ДВ: Одна из загадок дневника Софьи Островской – ее отношение к советской власти и добровольное желание ей служить сначала в милиции, а потом в качестве секретного сотрудника госбезопасности. Ваша коллега Татьяна Позднякова в предисловии к книге размышляет о мотивах Островской – страх, любопытство и так далее. Как вы понимаете ее мотивы? Вы сказали, что с этим текстом четыре года прожили, наверняка увидели больше, чем я, читатель, который четыре дня с этой книгой провел.
ПБ: В предисловии замечательно еще то, что сделала Позднякова, что она умудрилась опросить энное количество знакомых Островской, некоторые из них, как замечательная Анна Каминская и еще некоторые люди еще живы, еще говорят о ней, еще пожимают плечами, еще удивляются, еще не в состоянии выдать какое-то окончательное суждение, приговор. Мы спрашиваем просто: а вы что думаете? Никто не уверен.
К разговору о Каминской – был любопытный эпизод во время недавней презентации дневника в Фонтанном доме – мы попросили ее сказать об Островской, так как она ее помнила еще девочкой. И Каминская, которой весь этот разговор о "многослойности" личности Софьи Казимировны был явно тяжек, вдруг стала рассказывать о том, как Островская замечательно играла с детьми, постоянно "превращаясь" в новых вымышленных персонажей – то волшебника, то китайца... И я подумала тогда, какой точный симптом – страсть к выдумыванию разных себя, страсть к перевоплощению...
Особенно когда перевоплощению способствуют особые обстоятельства: важно помнить, что Островская несколько раз была арестована.

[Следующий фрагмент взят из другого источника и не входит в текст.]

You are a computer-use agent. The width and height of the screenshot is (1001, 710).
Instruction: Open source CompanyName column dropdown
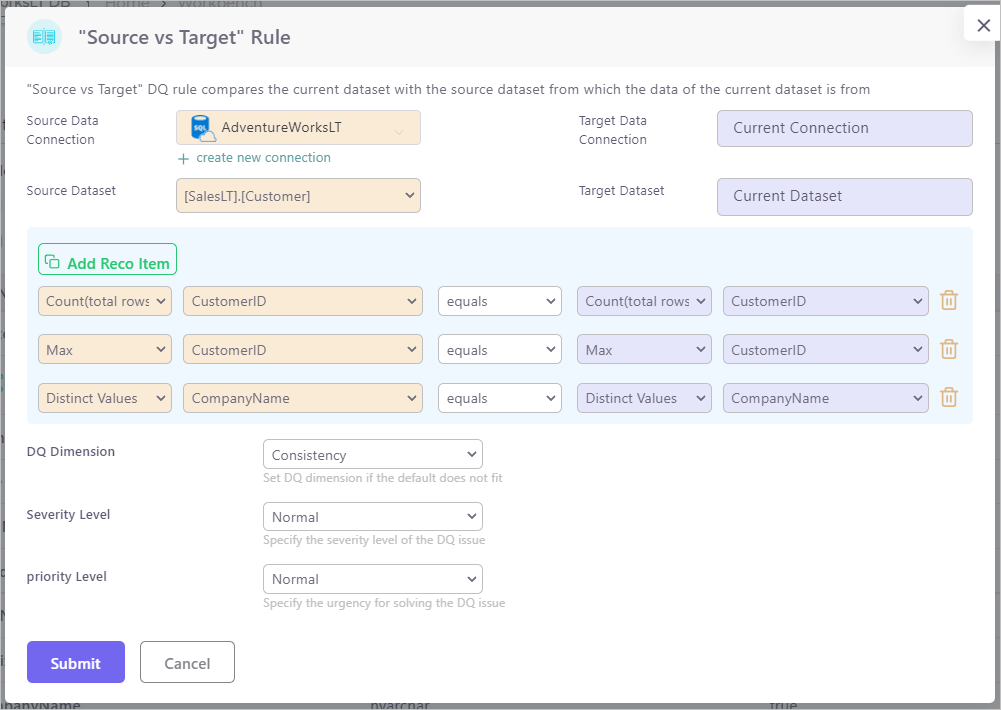[302, 398]
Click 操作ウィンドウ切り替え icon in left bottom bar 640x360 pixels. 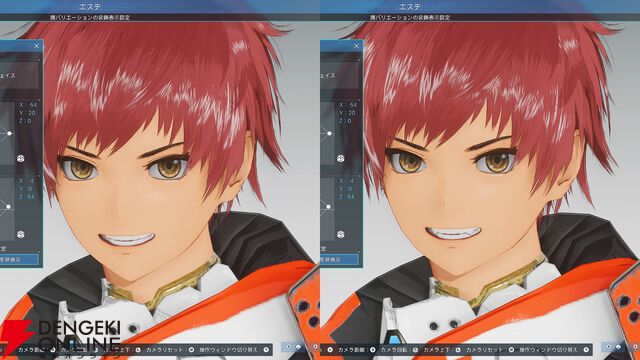(x=266, y=349)
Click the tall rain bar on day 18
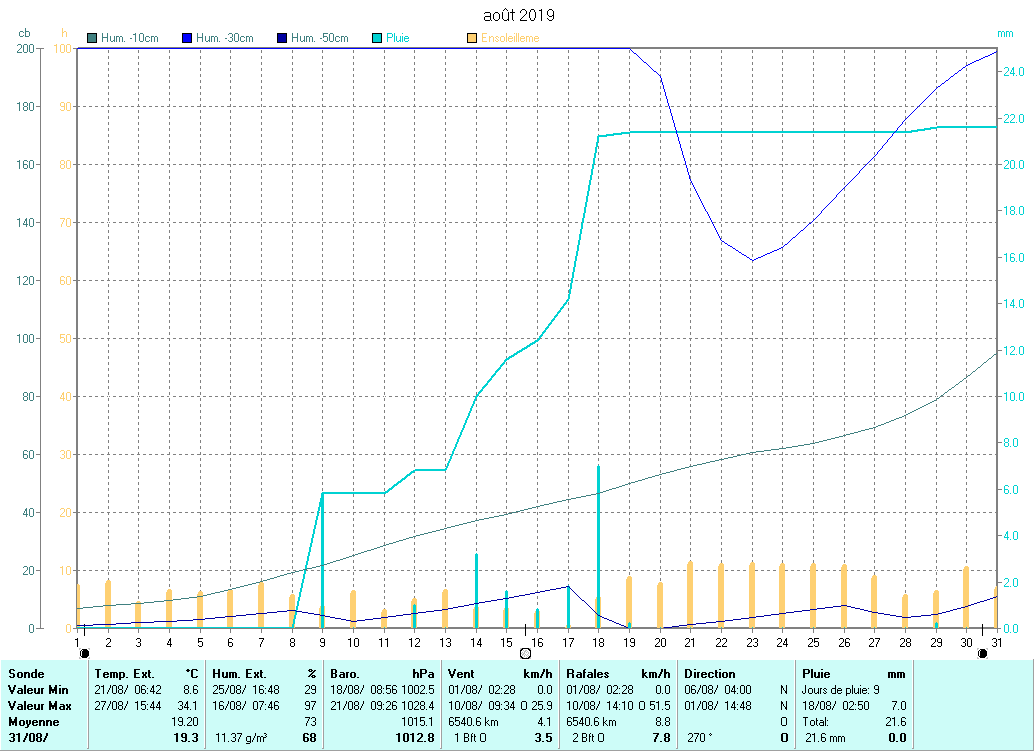The width and height of the screenshot is (1034, 751). (598, 545)
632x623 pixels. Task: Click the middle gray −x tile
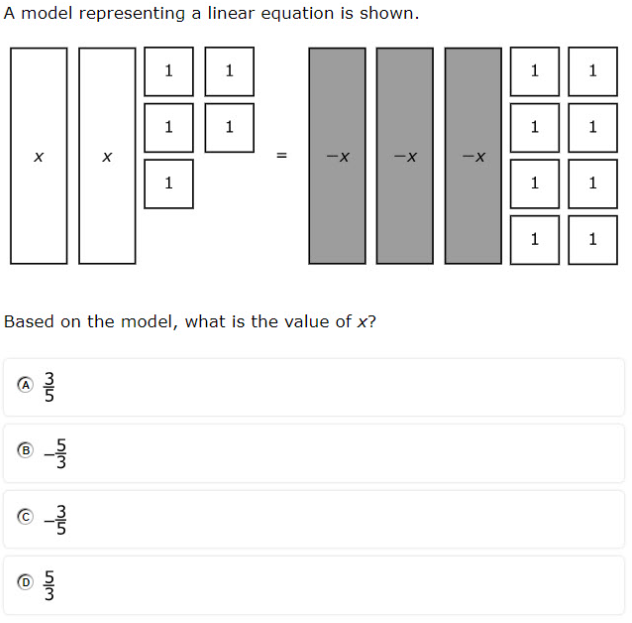[405, 156]
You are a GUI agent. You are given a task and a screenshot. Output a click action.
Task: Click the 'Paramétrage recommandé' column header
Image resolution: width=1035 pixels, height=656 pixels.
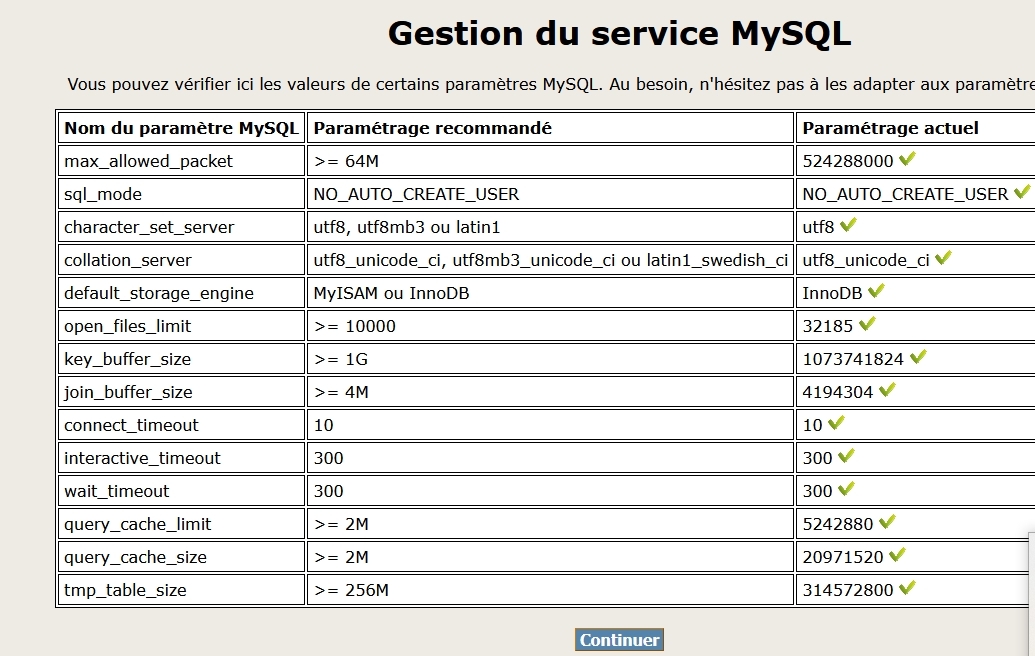pyautogui.click(x=432, y=128)
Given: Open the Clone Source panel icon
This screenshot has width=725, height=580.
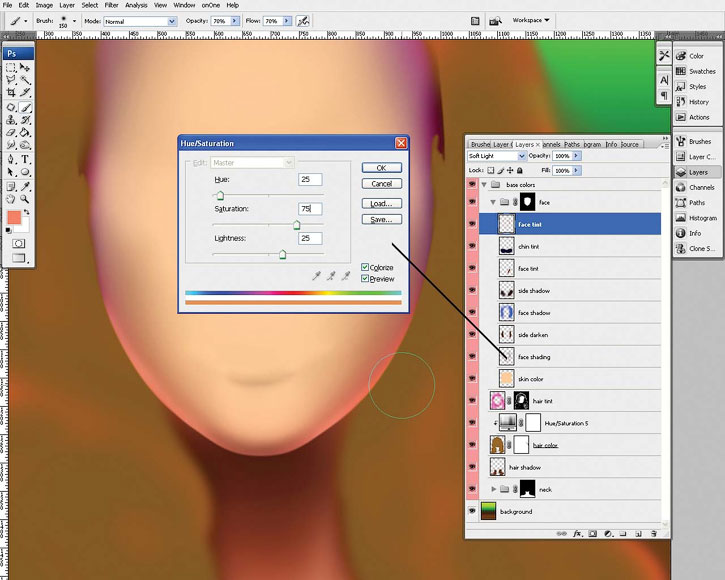Looking at the screenshot, I should click(681, 248).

ДВ: Два раза – в 29-м и 35-м году.
ПБ: Что там происходило, мы можем только догадываться. В дневнике Боричевского, любопытного философа, который очень много присутствует в комментариях, приятеля Островской, есть намеки на то, что ему казалось, например, что ее пытали. Опять же у него это как-то глухо проскальзывает. То есть мы говорим о чем-то, изящно выражаясь, сложном, о том, как скорее всего необходимость в какой-то момент слома совпал с внутренними поисками и желаниями. Я думаю, насколько я могу себе это представить, хотя сколько мы об этом говорили с разными думателями на эти темы, ничего мы не можем себе представить, пока нас не пытали и пока мы не голодали. Так скорее всего случилось с Оранжереевой, подругой Островской, по доносу которой, судя по всему, сел Хармс. Две наши героини и антигероини – Софья Островская и Антонина Оранжереева, красавицы аристократки, погубившие кого-то из наших любимых писателей и мыслителей. Скорее всего, привели Островскую на это поприще какие-то комплексы, как мне кажется, комплексы того, что ты не можешь состояться, комплексы того, что ты откинут на край эпохи, на край истории, поэтому так важна блокада, что блокада как будто вновь возвращает Островскую в историю, в большую историю. А до этого она существует маргинально. Это оскорбительно, она ищет, как мне кажется, другой роли. О таких ниточках я здесь думаю, достаточно мучительных, достаточно страшных, достаточно отвратительных, приведших Софью Казимировну к ее позиции человека, пишущего для нескольких инстанций – для нас, для вечности, но также и для иных.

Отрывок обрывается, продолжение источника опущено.